A grey old day today, as this photograph will attest. At the moment I am halfway through Pat Barker's Regeneration trilogy, which I am enjoying - if that is the right word - very much. I will endeavour to put pen to paper (fingers to keyboard?) afterwards and talk a little bit about them, but for the moment the experience has sent me back into the work of the poets of World War One.

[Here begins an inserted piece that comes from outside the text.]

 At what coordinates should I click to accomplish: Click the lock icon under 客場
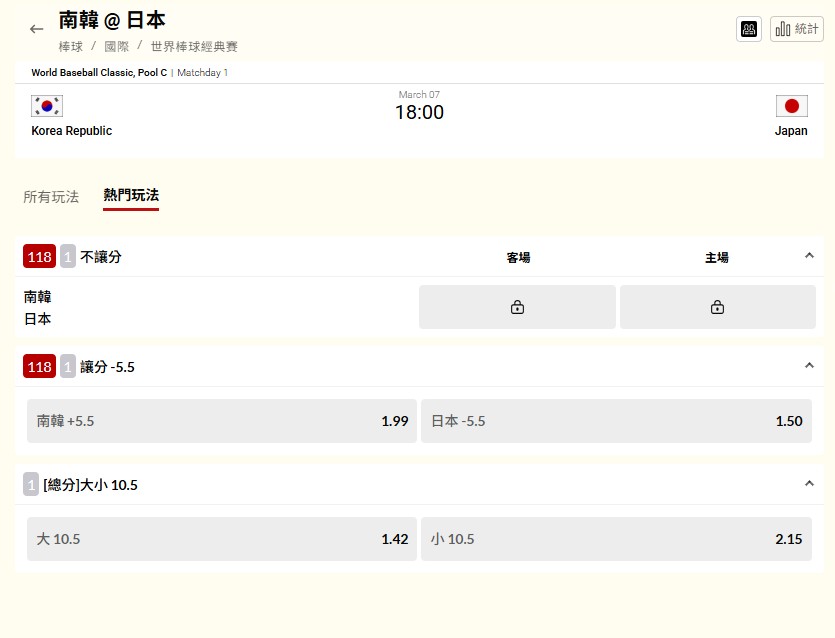click(x=516, y=307)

For whatever reason, this grey sky had me thinking of a poem by Wilfred Owen that I first read maybe twenty years ago, and remains a favourite today. I thought that I would share it. Somehow, the words are even more powerful when you know a little about Owen's life and his eventual fate.

Strange Meeting

by Wilfred Owen

It seemed that out of the battle I escaped
Down some profound dull tunnel, long since scooped
Through granites which titanic wars had groined.
Yet also there encumbered sleepers groaned,
Too fast in thought or death to be bestirred.
Then, as I probed them, one sprang up, and stared
With piteous recognition in fixed eyes,
Lifting distressful hands as if to bless.
And by his smile, I knew that sullen hall;
With a thousand fears that vision's face was grained;
Yet no blood reached there from the upper ground,
And no guns thumped, or down the flues made moan.
"Strange friend," I said, "Here is no cause to mourn."
"None," said the other, "Save the undone years,
The hopelessness. Whatever hope is yours,
Was my life also; I went hunting wild
After the wildest beauty in the world,
Which lies not calm in eyes, or braided hair,
But mocks the steady running of the hour,
And if it grieves, grieves richlier than here.
For by my glee might many men have laughed,
And of my weeping something has been left,
Which must die now. I mean the truth untold,
The pity of war, the pity war distilled.
Now men will go content with what we spoiled.
Or, discontent, boil bloody, and be spilled.
They will be swift with swiftness of the tigress,
None will break ranks, though nations trek from progress.
Courage was mine, and I had mystery;
Wisdom was mine, and I had mastery;
To miss the march of this retreating world
Into vain citadels that are not walled.
Then, when much blood had clogged their chariot-wheels
I would go up and wash them from sweet wells,
Even with truths that lie too deep for taint.
I would have poured my spirit without stint
But not through wounds; not on the cess of war.
Foreheads of men have bled where no wounds were.
I am the enemy you killed, my friend.

I knew you in this dark; for so you frowned
Yesterday through me as you jabbed and killed.
I parried; but my hands were loath and cold.
Let us sleep now . . ."

Comments

The gray day is a perfect match for the somber poem.
stromsjo said…
Looks like a good day for poetry and contemplation.
Anonymous said…
Beautiful photo and poem. But I have to confess, the photo made me feel happy. Something in the trees dormant symmetry against the muted sky...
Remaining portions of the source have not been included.